NINIEJSZYM NIE DAJĘ FACEBOOKA META MOJEGO UZWOLENIA NA KORZYSTANIE
Kopiuj i wklej, nie udostępniaj. Otrzymuję więcej postów z reklamami sprzedażowymi niż znajomych. Przytrzymaj palec w dowolnym miejscu w tym poście i kliknij „kopiuj”. Przejdź na swoją stronę, gdzie jest napisane „Co masz na myśli. "Naciśnij palec gdziekolwiek w pustym polu. Kliknij wklej. Teraz to ulepsza system. Pamiętajcie, że jutro zaczyna się nowa zasada Facebooka (czyli.. nowa nazwa META), gdzie mogą wykorzystać Twoje zdjęcia. Nie zapomnijcie, że termin mija dzisiaj!! Nie daję Facebookowi ani żadnym podmiotom powiązanym z Facebookiem pozwolenia na korzystanie z moich zdjęć, informacji, wiadomości lub publikacji, z przeszłości
Tym oświadczeniem zawiadamiam Facebooka, że jest surowo zabronione ujawnianie, kopiowanie, dystrybucja lub podejmowanie innych działań przeciwko mnie w oparciu o ten profil i/lub jego zawar Naruszenie prywatności może być karane przez prawo
Jeśli wolisz, możesz skopiować i wkleić tę wersję. Jeśli chociaż raz nie opublikujesz oświadczenia, będzie to w milczeniu zezwalać na używanie Twoich zdjęć, a także informacji zawartych w Twoim profilu i aktualizacjach statusu.
NIE UDOSTĘPNIAJCIE. Skopiuj i wklej.

Tym tekstem zawalone jest pół internetu. Ktoś odkopał wersję z 2015 r., usunął śmieszny fragment o statusie Rzymu (który nie istniał), dołożył nową treść o pobieraniu opłaty i puścił maszynę w ruch. Dlaczego ten łańcuszek odżył? Bo Facebook wprowadził możliwość zrezygnowania z reklam za skromną miesięczną opłatą. Wszyscy europejscy użytkownicy tego serwisu otrzymali w ostatnich dniach wiadomość na ten temat i podjęli decyzję, czy chcą płacić, czy wolą reklamy. I to postanowił wykorzystać autor tego łańcuszka. Wielu użytkowników uwierzyło w to, że napisanie tego oświadczenia sprawi, że Facebook zacznie używać ich zdjęć w niecnym celu.
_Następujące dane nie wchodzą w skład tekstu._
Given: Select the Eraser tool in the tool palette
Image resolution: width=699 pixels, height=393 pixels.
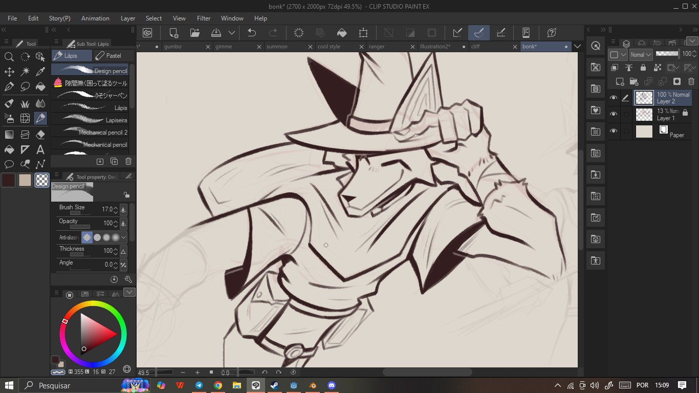Looking at the screenshot, I should tap(40, 135).
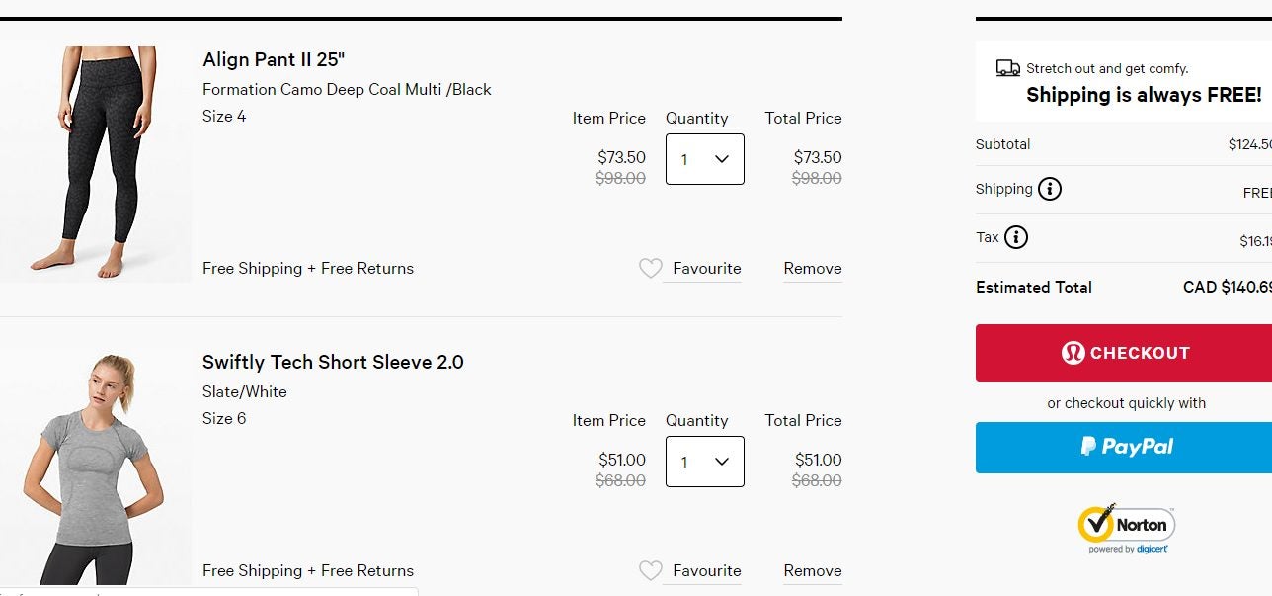Click the Shipping is always FREE banner

(x=1143, y=95)
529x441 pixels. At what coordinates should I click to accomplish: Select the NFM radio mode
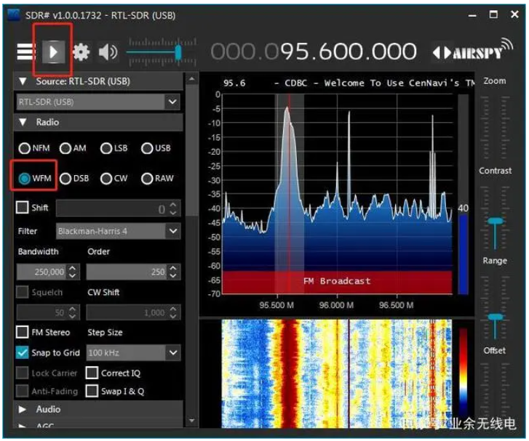25,148
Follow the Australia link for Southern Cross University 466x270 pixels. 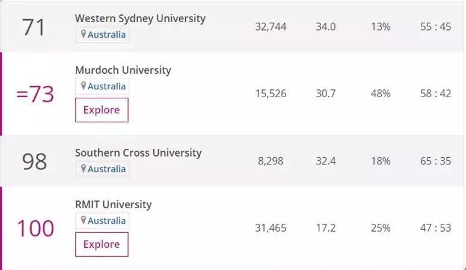(x=106, y=169)
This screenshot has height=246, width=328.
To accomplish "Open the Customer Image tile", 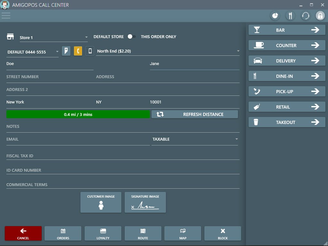I will point(101,202).
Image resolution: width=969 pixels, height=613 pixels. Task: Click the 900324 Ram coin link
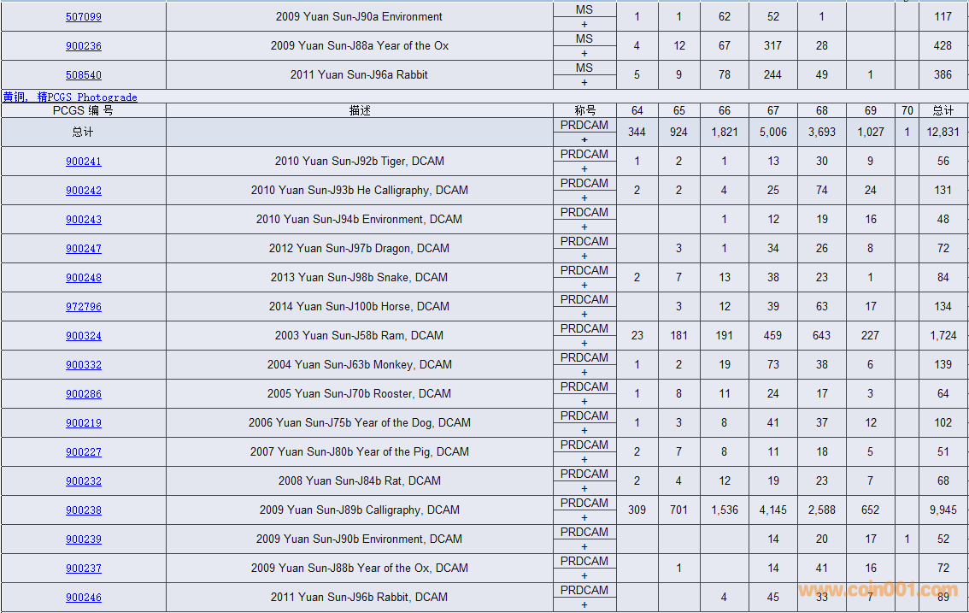click(84, 336)
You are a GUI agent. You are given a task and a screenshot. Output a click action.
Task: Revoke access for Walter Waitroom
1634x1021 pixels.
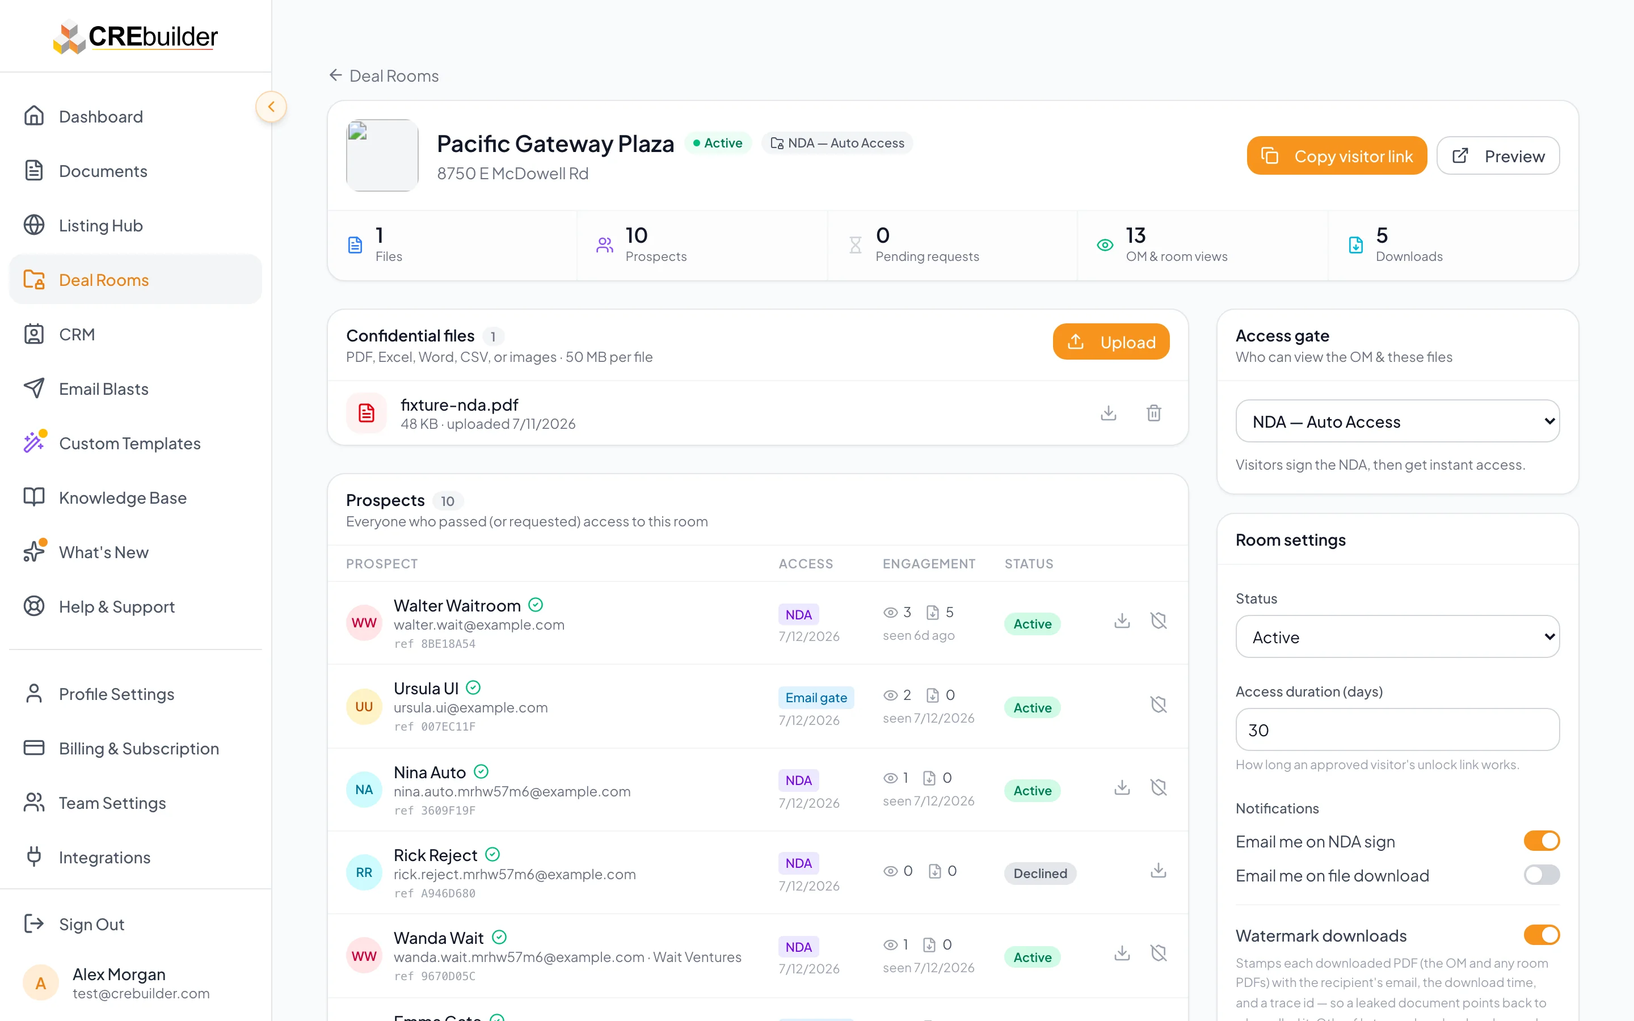pyautogui.click(x=1158, y=621)
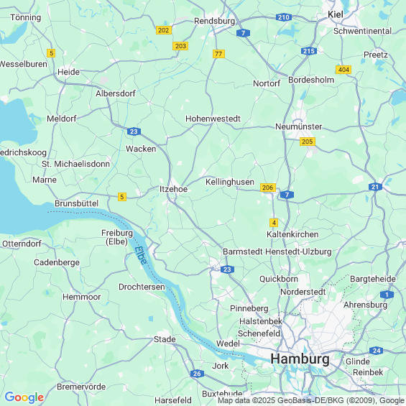Click the yellow 4 road marker
This screenshot has width=406, height=406.
(274, 223)
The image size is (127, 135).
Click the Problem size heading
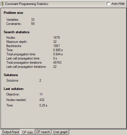click(13, 13)
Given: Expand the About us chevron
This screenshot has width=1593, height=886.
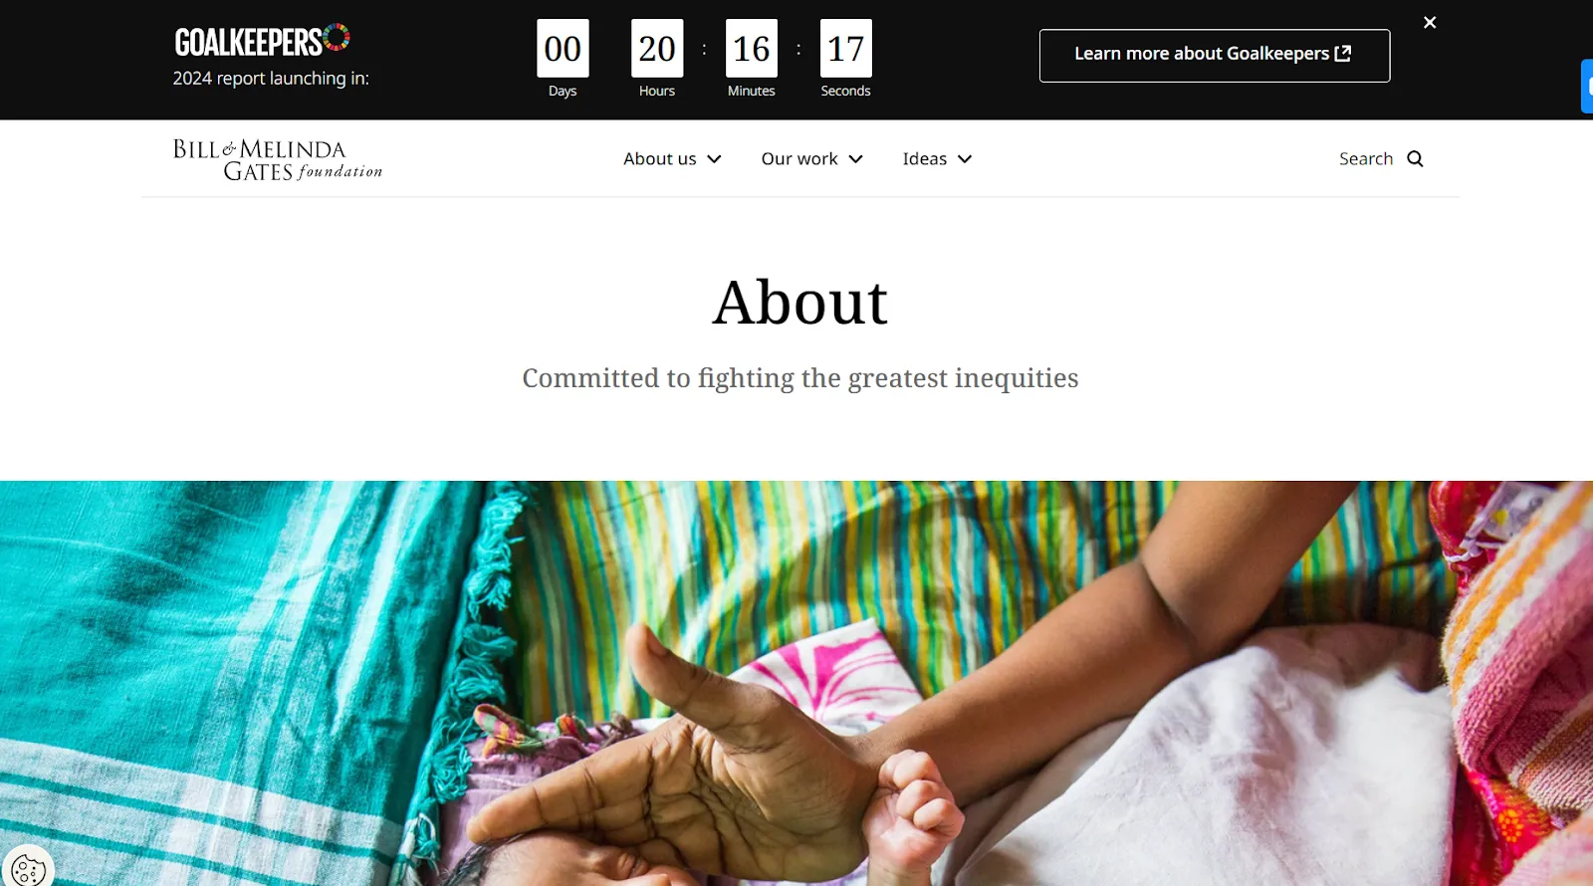Looking at the screenshot, I should (714, 159).
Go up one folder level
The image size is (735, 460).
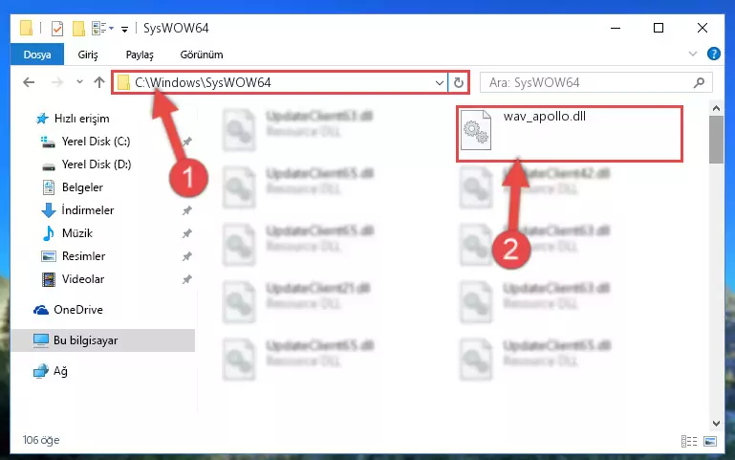point(98,82)
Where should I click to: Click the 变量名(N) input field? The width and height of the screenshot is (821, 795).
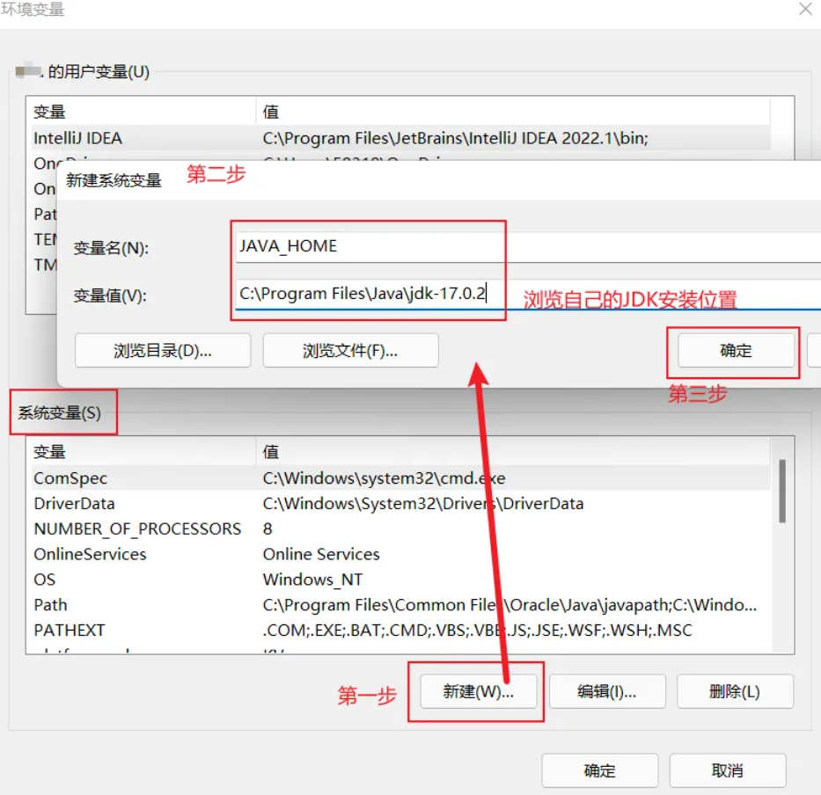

Więcej o zmianach w najpopularniejszym serwisie społecznościowym pisaliśmy w:

Wpis opublikowała chociażby Krystyna Janda, ale to tylko wierzchołek góry lodowej. Nawet jeden znany dziennikarz ekonomiczny też dał się przyłapać, ale szybko usunął to oświadczenie. Pokazuje to siłę tego łańcuszka napisanego łamaną polszczyzną.

A wiecie, co jest najgorsze?

REKLAMA

Że zapewne ten łańcuszek udostępniają ci sami ludzie, którzy śmieją się z oszustw na wnuczka, z naiwności innych i nieogarnięcia cyfrowego przez starszych członków naszej społeczności. Nie chciałbym tutaj piętnować moich znajomych, ale wśród ludzi, którzy udostępniają ten łańcuszek są przedstawiciele każdego pokolenia. Świadczy to o tym, że mimo wielu apelów o weryfikowanie informacji, które przeczytamy w internecie, użytkownicy portali nie chcą tego robić. Ktoś wypuszcza taki viral dla żartu, a tysiące osób boi się, że jak tego nie opublikują, to Meta pobierze im 4,99 USD z konta za ich zdjęcia. Trochę mi ich szkoda, dlatego trzeba uświadamiać naszych znajomych, że to nieprawda, że ten łańcuszek nic nie da.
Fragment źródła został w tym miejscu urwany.